Le curé Labelle


Né en 1833, il est le seul fils d’Angélique Maher et d’Antoine Labelle, cordonnier. Il étudie au séminaire de Sainte-Thérèse. Les premières années de sa vie sont mal connues, mais on sait qu’il aimait lire Auguste Nicolas et Joseph de Maistre. Il ajoute François-Xavier à son prénom car il s’inspire de saint François-Xavier. Il est ordonné prêtre le 1er juin 1856 après une brève formation théologique de 1852 à 1855. Il est doté d’un physique imposant : il mesure 1 m 80 cm et pèse 140 kilos[3]. D’abord nommé vicaire à Sault-au-Récollet par l’évêque Ignace Bourget, il devient curé à la paroisse de Saint-Antoine-Abbé, près des États-Unis, où il exerce son ministère jusqu’en 1863. Ensuite, il est prêtre à Saint-Bernard-de-Lacolle où il sera l’instigateur de la construction de l’église actuelle.
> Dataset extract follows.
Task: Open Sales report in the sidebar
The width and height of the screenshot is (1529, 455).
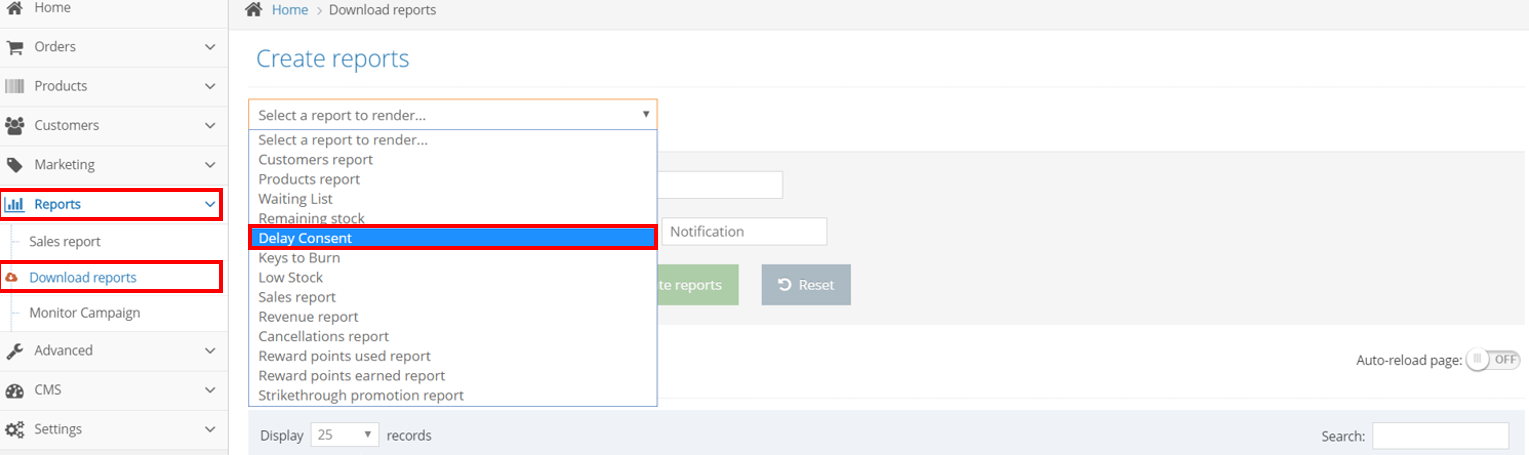Action: click(x=65, y=242)
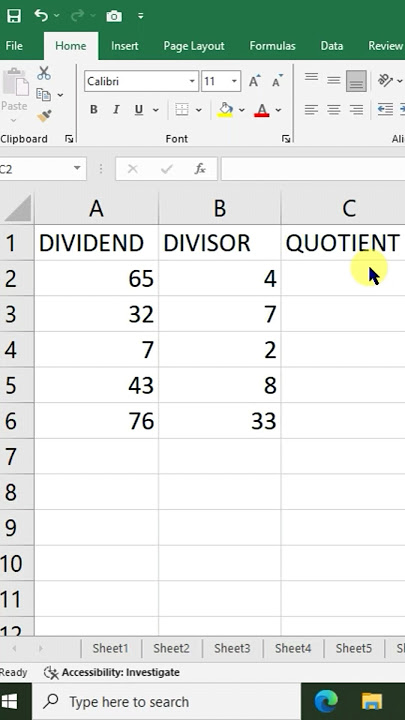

Il se présente aussi comme volontaire pour lutter contre l’invasion des Féniens. Vers 1867, il exprime un épuisement, demandant d’être transféré dans un diocèse américain ou dans un monastère. L’évêque Bourget le somme de rester, lui accordant la paroisse de Saint-Jérôme. Le reste de son histoire est connue ! Il meurt le 4 janvier 1891 à l’âge de 58 ans. Un grand monument, œuvre du sculpteur Alfred Laliberté, a été érigé en son honneur devant la cathédrale de Saint-Jérôme. Sa vie a fait l’objet d’un feuilleton télévisé populaire appelé Les Belles Histoires des Pays-d’en-Haut. Le boulevard Curé-Labelle, la municipalité de Labelle, la municipalité régionale de comté d’Antoine-Labelle et la réserve faunique de Papineau-Labelle sont nommés en son honneur. En 1961, une école secondaire est construite à Laval qui portera le nom Curé-Antoine-Labelle, tout près du parc qui porte son nom, le parc Roi-Du-Nord.